### Requirements
Reproduce every one of the entries below word for word, without changing anything.

>> START

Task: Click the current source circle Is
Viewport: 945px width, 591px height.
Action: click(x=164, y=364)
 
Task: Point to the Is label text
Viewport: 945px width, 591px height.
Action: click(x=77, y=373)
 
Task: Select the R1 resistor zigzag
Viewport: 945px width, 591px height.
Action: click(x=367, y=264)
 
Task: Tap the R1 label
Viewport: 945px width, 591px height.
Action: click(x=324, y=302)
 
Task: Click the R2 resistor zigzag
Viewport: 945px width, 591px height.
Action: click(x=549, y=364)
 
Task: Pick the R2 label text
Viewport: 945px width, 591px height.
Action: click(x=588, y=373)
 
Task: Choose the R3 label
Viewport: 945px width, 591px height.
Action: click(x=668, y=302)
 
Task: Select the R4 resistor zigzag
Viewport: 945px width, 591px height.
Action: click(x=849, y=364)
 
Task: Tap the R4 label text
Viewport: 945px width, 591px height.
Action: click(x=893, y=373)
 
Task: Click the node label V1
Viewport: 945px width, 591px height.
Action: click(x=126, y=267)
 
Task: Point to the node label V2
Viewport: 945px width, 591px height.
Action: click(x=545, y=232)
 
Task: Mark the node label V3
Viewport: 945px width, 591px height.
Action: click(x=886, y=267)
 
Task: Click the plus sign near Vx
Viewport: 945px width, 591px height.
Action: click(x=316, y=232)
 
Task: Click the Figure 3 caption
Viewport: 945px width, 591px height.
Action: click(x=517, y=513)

>> END

### Reply
Task: Click the current source circle Is
Viewport: 945px width, 591px height.
Action: click(x=164, y=364)
 
Task: Point to the Is label text
Viewport: 945px width, 591px height.
Action: click(x=77, y=373)
 
Task: Select the R1 resistor zigzag
Viewport: 945px width, 591px height.
Action: click(x=367, y=264)
 
Task: Tap the R1 label
Viewport: 945px width, 591px height.
Action: click(x=324, y=302)
 
Task: Click the R2 resistor zigzag
Viewport: 945px width, 591px height.
Action: click(x=549, y=364)
 
Task: Pick the R2 label text
Viewport: 945px width, 591px height.
Action: click(x=588, y=373)
 
Task: Choose the R3 label
Viewport: 945px width, 591px height.
Action: click(x=668, y=302)
 
Task: Select the R4 resistor zigzag
Viewport: 945px width, 591px height.
Action: click(x=849, y=364)
 
Task: Tap the R4 label text
Viewport: 945px width, 591px height.
Action: click(x=893, y=373)
 
Task: Click the node label V1
Viewport: 945px width, 591px height.
Action: click(x=126, y=267)
 
Task: Point to the node label V2
Viewport: 945px width, 591px height.
Action: click(x=545, y=232)
 
Task: Mark the node label V3
Viewport: 945px width, 591px height.
Action: click(x=886, y=267)
 
Task: Click the plus sign near Vx
Viewport: 945px width, 591px height.
Action: click(x=316, y=232)
 
Task: Click the Figure 3 caption
Viewport: 945px width, 591px height.
Action: click(x=517, y=513)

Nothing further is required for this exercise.